Wandering Atrial Pacemaker

This arrhythmia may be a normal phenomenon or it may be a warning of a possible atrial arrhythmia. On EKG it is noted that the pacemaker of the heart shifts from the normal SA node to the Atria or to the AV Junction.  This may be a normal phenomenon seen in the very young, athletes, or in the aged.  It is caused in the majority of cases by the inhibitory vagal (parasympathetic) effect of respiration on the SA node or the AV Junction.  It may also be caused by the administration of digitalis of in the digitalis toxicity. 

The P wave will precede each QRS complex.  However, they will vary in size and configuration, as the pacemaker shifts back and forth from the SA node to AV junction.  The P wave may even become inverted (negative) and it may even become buried in the QRS complex.

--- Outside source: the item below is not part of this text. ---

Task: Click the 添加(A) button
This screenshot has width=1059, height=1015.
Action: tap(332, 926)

The P waves, other than those arising from the SA node, are called ectopic P waves, or P waves (P prime waves).

The P-R interval will vary along with the location of the pacemaker site.  It will usually be about 0.20 second when from the SA node, and shortens to about 0.10 second when the pacemaker is in the atria or the AV Junction.  The duration of the intervals reverses as the pacemaker site shifts back to the SA node.

The R-R intervals are usually unequal, but they occasionally may be equal.  They increase in duration as the pacemaker site shifts from the AS node to the atria or the AV Junction.  The R-R intervals decrease again as the pacemaker site shifts back to the SA node. 

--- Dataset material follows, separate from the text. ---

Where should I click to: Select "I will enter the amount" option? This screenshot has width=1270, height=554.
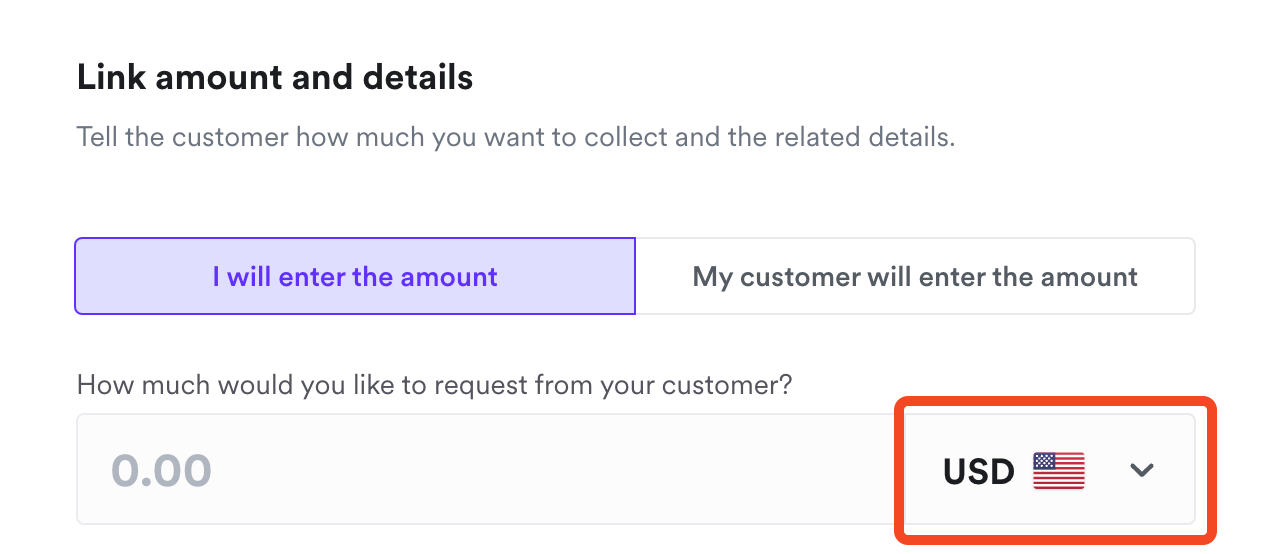click(355, 276)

The patient’s heart rate is usually 60 to 100 beats per minute, but may be slower.  Usually, the heart rate gradually slows slightly when the pacemaker site shifts from the SA node to the atria or the AV Junction.  It increases as the pacemaker site shifts back to the SA node.  The heart rhythm usually irregular, but can occasionally be regular.

A wandering atrial pacemaker is usually not clinically significant.  Treatment is not usually indicated. When the heart rate slows excessively, the signs and symptoms, clinical significance, and management are the same as those in symptomatic or marked Sinus Bradycardia.